Wellbore cleanout operation is the most widely used technique in horizontal and highly inclined wells. Due to several operational parameters, the process often involves complex and costly procedures. If not appropriately performed, some parts of the wellbore can be left uncleaned. The presence of solids in the wellbore causes several operational problems including pipe stuck, loss of circulation, drilling failures, borehole instability, mud contamination, and producing formation damage.18,19 The traditional method of improving hole cleanout operation performance is applying viscous pills or gelled sweeps (i.e., viscous fluids formulated for wellbore cleanout operation). Even though gelled sweeps effectively clean vertical wellbores, the performance is low in a well’s highly deviated and horizontal sections. Their particle lifting capability in horizontal configuration is low. As a result, they are unable to suspend deposited particles.
Recently, many studies showed the use of drilling fluids that include fibrous materials to enhance wellbore cleaning and cutting suspension during the drilling operation.20−23 Field experiments show that fiber-containing sweep fluids may efficiently remove drill cuttings from wells that are horizontal and strongly inclined.11 According to studies, cutting transport is influenced by cutting parameters, fluid parameters, operational factors, and formation parameters, with the fluid flow rate and rheology being the most tightly regulated characteristics.24 The drilling fluid’s flow regime and rheological characteristics are crucial factors in well-cleaning operations.25 Adding fibers to the drilling fluids slows down the cutting settling velocity, and it can entirely suspend cuttings smaller than a threshold specified by the base fluid’s characteristics and fiber content. This study aims to identify the optimum condition for the settling velocity of drilling cuttings in a fibrous carboxymethyl cellulose (CMC) water-based fluid. Box–Behnken design (BBD) with four factors and three replicates are used to generate statistical models for optimizing the cutting terminal velocity and identifying its stability areas. The terminal velocity was investigated using three cutting sizes, three fiber concentrations, and two fiber lengths in a CMC water-based fluid of three concentrations. A cylindrical column, high-speed video camera, photography lighting, and a PC were used to run and record the experiments.

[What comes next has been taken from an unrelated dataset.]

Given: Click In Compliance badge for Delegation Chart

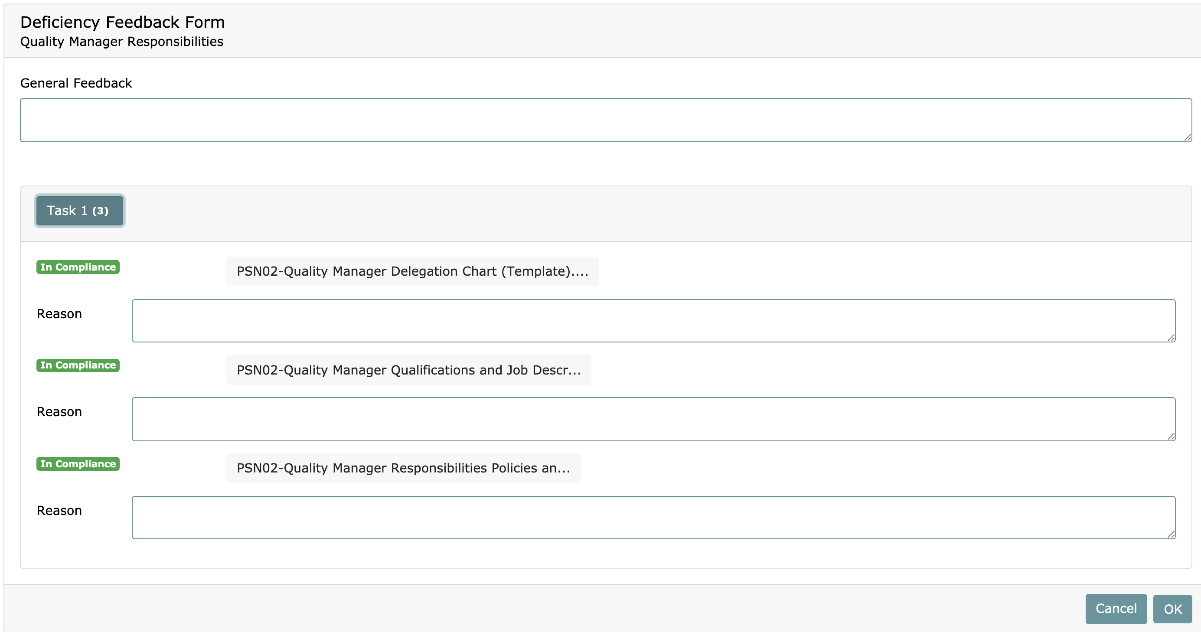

2. Experimental Setup and Methods
2.1. Materials
White polypropylene monofilament synthetic fibers with a specific gravity of 0.91 and an average melting point of 172 °C (FORTA Super-Sweep fiber) were used in this study. Two types of these fibers are used with dimensions of 100 μm diameter and 3 and 12 mm length (concerning aspect ratios of 30 and 120, respectively). Carboxymethyl cellulose (CMC) polymers were used as base fluids with various concentrations. Inert glass beads with a size range of 1–6 mm were employed to mimic the actual drilling cuttings. Table 1 lists each material’s sources and properties.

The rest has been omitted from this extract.